==== Source records

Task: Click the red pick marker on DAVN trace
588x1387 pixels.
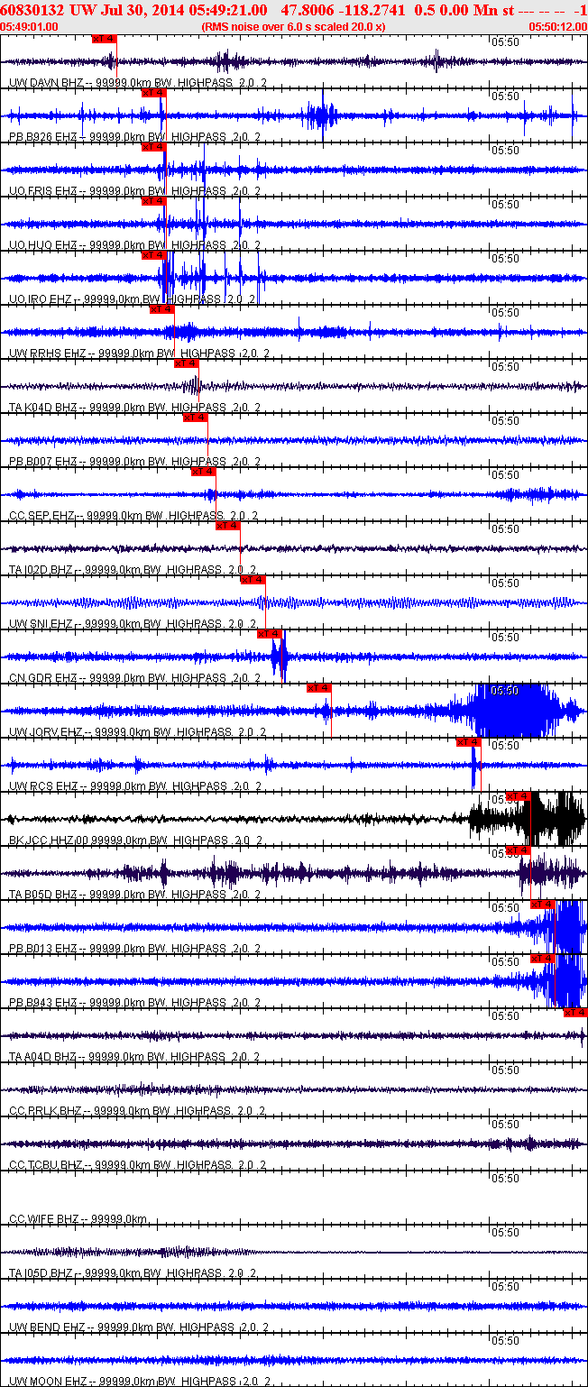Action: (x=105, y=39)
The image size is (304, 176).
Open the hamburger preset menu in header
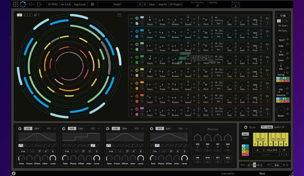[x=92, y=4]
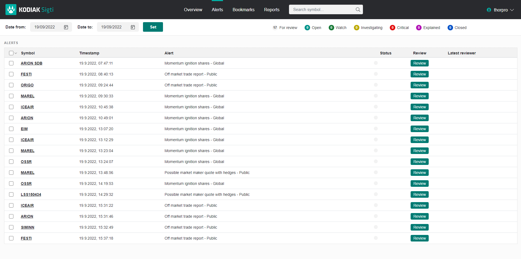Open the SIMINN symbol link
Screen dimensions: 521x259
pos(27,227)
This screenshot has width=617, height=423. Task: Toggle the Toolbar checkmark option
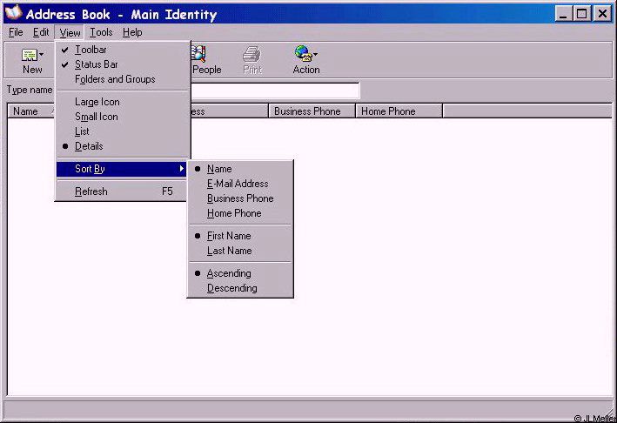(x=91, y=50)
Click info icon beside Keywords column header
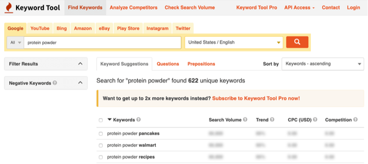 pos(138,120)
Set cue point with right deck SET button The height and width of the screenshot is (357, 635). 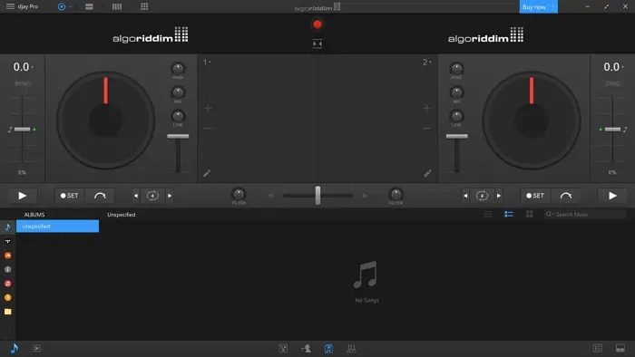tap(535, 196)
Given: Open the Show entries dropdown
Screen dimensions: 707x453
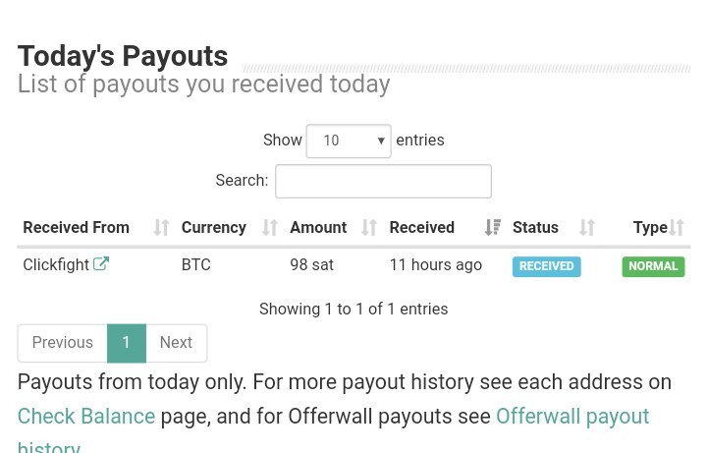Looking at the screenshot, I should pyautogui.click(x=349, y=141).
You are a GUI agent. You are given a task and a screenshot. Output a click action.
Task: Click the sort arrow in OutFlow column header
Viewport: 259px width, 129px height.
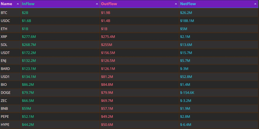point(176,4)
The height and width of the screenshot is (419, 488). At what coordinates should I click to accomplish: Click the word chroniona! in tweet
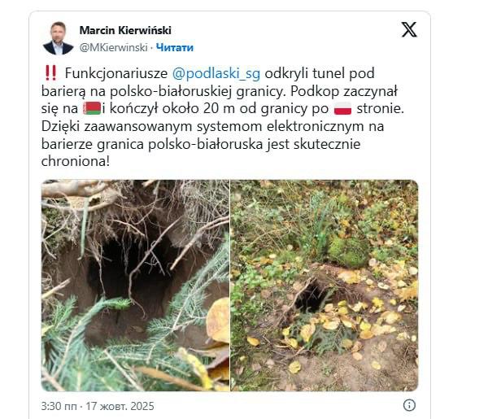click(x=76, y=161)
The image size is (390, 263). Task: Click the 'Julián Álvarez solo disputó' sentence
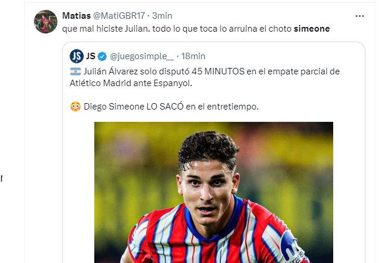pos(211,71)
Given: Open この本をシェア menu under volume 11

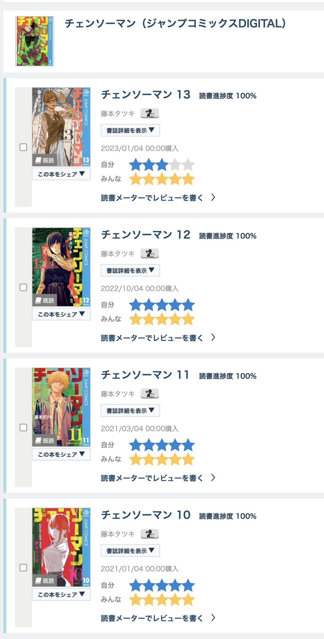Looking at the screenshot, I should click(x=61, y=455).
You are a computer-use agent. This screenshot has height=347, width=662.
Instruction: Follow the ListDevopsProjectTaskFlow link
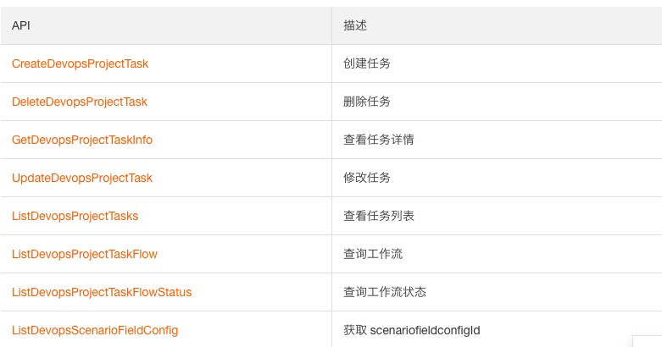(x=85, y=254)
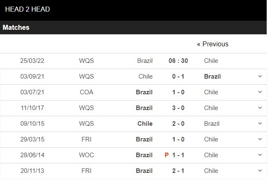This screenshot has height=182, width=270.
Task: Expand the 28/06/14 WOC match chevron
Action: point(260,155)

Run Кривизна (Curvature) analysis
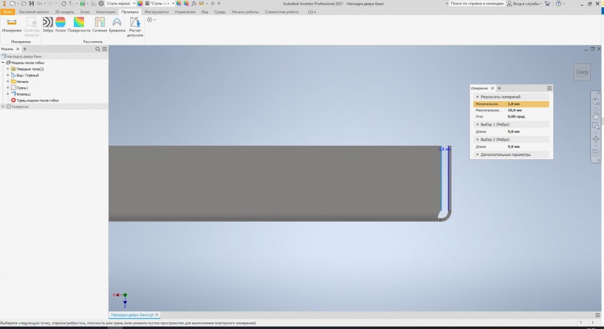[x=117, y=24]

========

◆ **What you have to do**: Only the lines from the line with "Given: Open the Show entries dropdown" through the end of the records belong in your copy. Repeat them exactly, without pictures.

◆ **Answer space**:
Given: Open the Show entries dropdown
Screen dimensions: 707x453
Looking at the screenshot, I should pyautogui.click(x=349, y=141).
You are a GUI agent. You are given a task and a screenshot. Output a click action.
Task: Click the sort arrow in OutFlow column header
Viewport: 259px width, 129px height.
point(176,4)
The height and width of the screenshot is (419, 488). At what coordinates should I click to accomplish: Click the word chroniona! in tweet
click(x=76, y=161)
The image size is (390, 263). Task: Click the 'Julián Álvarez solo disputó' sentence
pos(211,71)
Given: Open この本をシェア menu under volume 11

Looking at the screenshot, I should click(x=61, y=455).
You are a computer-use agent. This screenshot has height=347, width=662.
Instruction: Follow the ListDevopsProjectTaskFlow link
(x=85, y=254)
This screenshot has height=182, width=270.
Task: Expand the 28/06/14 WOC match chevron
Action: point(260,155)

Run Кривизна (Curvature) analysis
[x=117, y=24]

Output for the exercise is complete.